Chapter XXVI
BEVERAGES
FILTERED WATER
Boiling the water. It is a recognized fact that many diseases are contracted through drinking impure water, yet many are so careless as not to take the simple means of removing this danger. It only requires boiling the water to destroy the germs. This, however, does not remove the foreign matter, such as decayed vegetable growth and other substances, therefore it is well to filter as well as to boil water. Many good filters are made which are cheap and easy to clean. The Gate City Stone Filter is perhaps the simplest one, being an earthen crock with a porous stone bottom. Although all filters claim to remove germs as well as impurities from water, it is safer to boil it first. Bright, crystal-like water in clear glass carafes is an ornamental addition to the table service as well as a convenient way of serving it. If the carafes are stopped with cotton and placed in the refrigerator for several hours, the water will be refreshingly cool, and cracked ice, which many do not use, in the belief that it arrests digestion, will not be required.
TO FREEZE CARAFES
Packing. Fill the bottles a little less than half full. The water should be below the largest part of the bulb; stop the bottles with cotton, and over the top of each one invert a tin cup. Individual timbale-molds may be used. Cover the bottom of a tub with ice and salt, place the bottles on it, leaving some space around each one, then fill the tub with ice and salt, the same as in packing ice-creams, and cover it. Within two or three hours the water will become frozen. Care must be taken that the water in the tub is never high enough to flow into the top of the carafes. When ready to serve, wipe the frozen carafes and fill them with ice water.
TEA
The water. You cannot have first-rate tea or coffee unless you use freshly-boiled water. Water that has been boiled for an hour or more lacks life, and gives a dull taste to the decoction. Draw freshly filtered water and let it come to a hard boil before using.
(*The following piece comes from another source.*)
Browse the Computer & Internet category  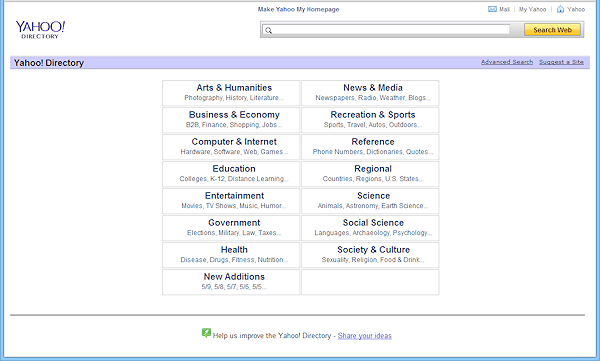pyautogui.click(x=234, y=142)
Scald the pot and immediately put into it the tea-leaves.
When the water boils hard, pour upon the tea-leaves the required quantity of water. Shut down the cover of the tea-pot and let it stand just five minutes before serving.
Proportions. To give the proportions of tea and water is impossible, as such different degrees of strength are demanded. One teaspoonful of tea to a pint of water, steeped five minutes, makes a weak tea. Two teaspoonfuls give the color of mahogany, if an English breakfast tea is used. Oolong tea does not color the water very much, so its strength cannot be as well judged in that way. Steeping. Tea, to be perfect, should not steep longer than five minutes; it may continue to grow stronger after that time, but the flavor is not as good, and if the leaves remain too long in the water the tea becomes bitter.